ASML: The Most Critical Company You’ve Never Heard Of

ASML was founded in 1984 as a joint venture between ASM International (a Dutch semiconductor equipment company) and Philips, established in a temporary building in the parking lot of Philips’s Eindhoven headquarters. Its initial product was a step-and-repeat lithography machine — equipment that projected circuit patterns onto silicon wafers using ultraviolet light, enabling the manufacturing of integrated circuits.

Lithography is the fundamental process of semiconductor manufacturing: the feature size that a lithography machine can resolve determines the minimum size of transistors that can be printed on a wafer, which determines the density and performance of the resulting chips. Moore’s Law — the observed doubling of transistor density roughly every two years — was physically enabled by successive improvements in lithography equipment.

ASML’s competitive advantage was not immediately obvious. In the 1980s and 1990s, it competed with Nikon and Canon (Japan) for the lithography equipment market. It won through a combination of technical innovation, a more open partnership model with customers and suppliers, and — crucially — the decision to invest in Extreme Ultraviolet (EUV) lithography when conventional UV lithography approached its physical limits.

EUV lithography uses light at 13.5nm wavelength — roughly 60 times shorter than conventional deep UV — to print features smaller than 7nm. The engineering challenges were extraordinary: 13.5nm photons are absorbed by virtually all materials, including air, so EUV machines must operate in near-vacuum. The light source requires firing high-powered carbon dioxide lasers at tin droplets at 50,000 droplets per second to produce a plasma that emits EUV light. The mirrors that direct the light must be polished to atomic-scale smoothness. An EUV machine contains over 100,000 components, requires dozens of specialized suppliers, and costs approximately $200 million.

No other company in the world manufactures EUV lithography machines. ASML invested in EUV development for twenty years before commercial deployment — a period in which competitors concluded the technology was not feasible and stopped investing. When TSMC, Intel, and Samsung needed EUV machines for their 7nm and below processes beginning around 2019, there was only one supplier.

ASML’s Strategic Position

ASML’s monopoly on EUV lithography makes it the most critical chokepoint in global semiconductor manufacturing.
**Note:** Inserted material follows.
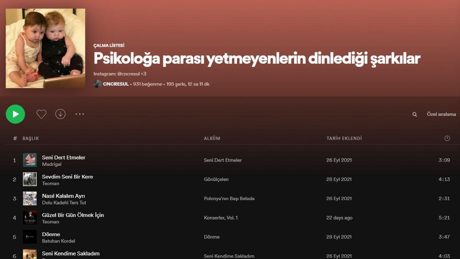The image size is (460, 259).
Task: Click the album art for Nasıl Kalalım Ayrı
Action: tap(30, 198)
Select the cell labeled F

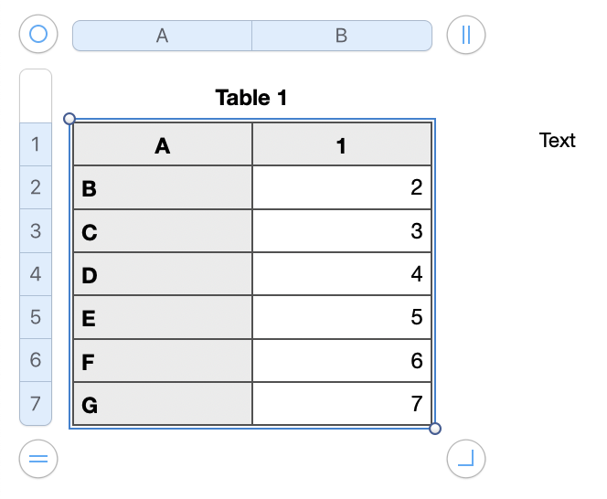162,361
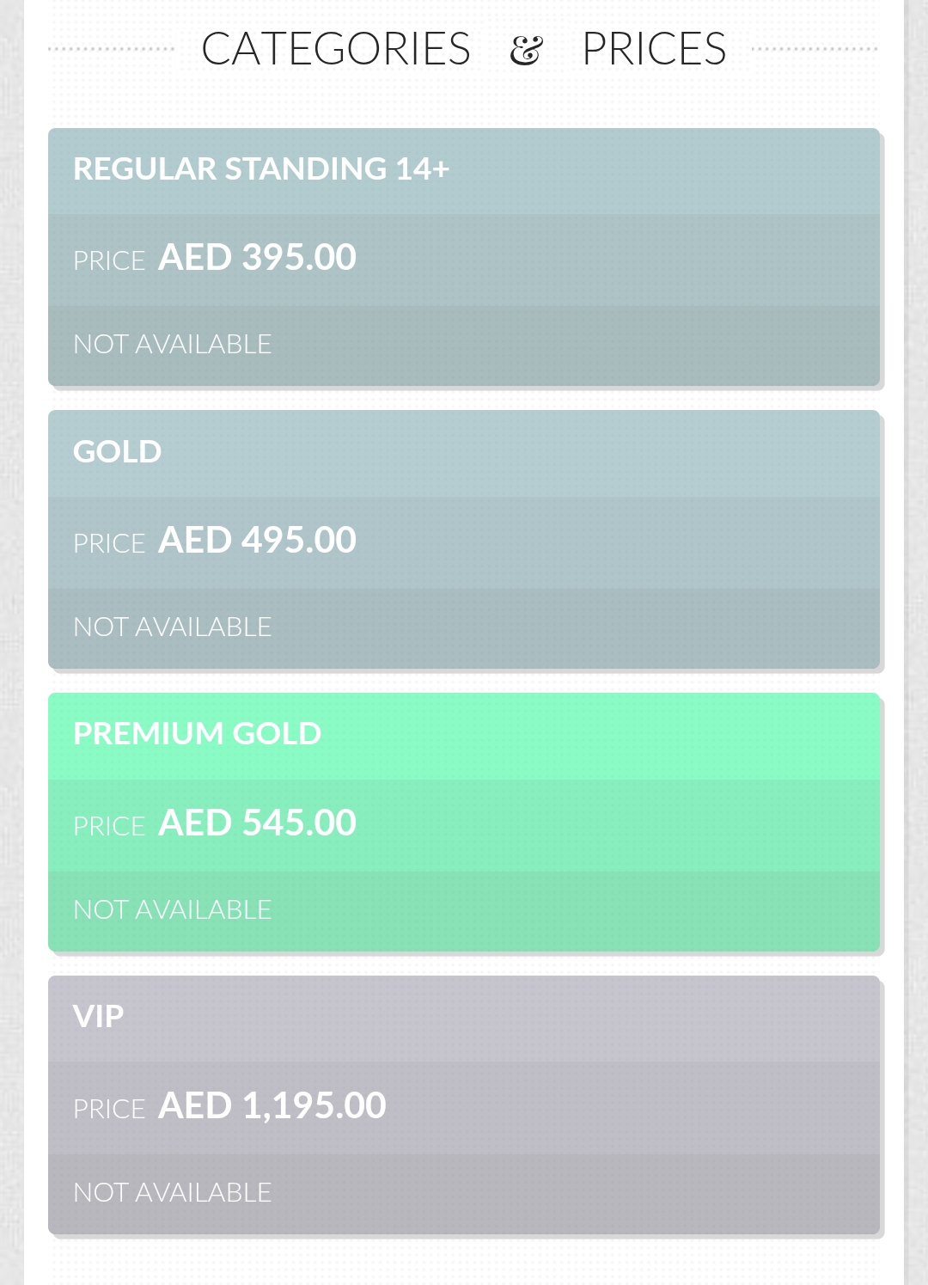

The US government’s October 2022 export controls on advanced semiconductor equipment to China specifically targeted EUV machines — ASML was already prohibited from selling EUV to Chinese customers, and the 2023 Dutch government controls extended restrictions to certain deep-UV systems as well. A company with fewer than 40,000 employees in Eindhoven has become central to US-China technology competition.

ASML’s 2023 revenue was €27.6 billion, with a gross margin exceeding 50%. Its market capitalization reached €300 billion — making it one of Europe’s most valuable companies. It is also, outside the semiconductor industry, almost entirely unknown to the general public: the ultimate B2B company, selling machines that make the machines that make the devices that everyone uses.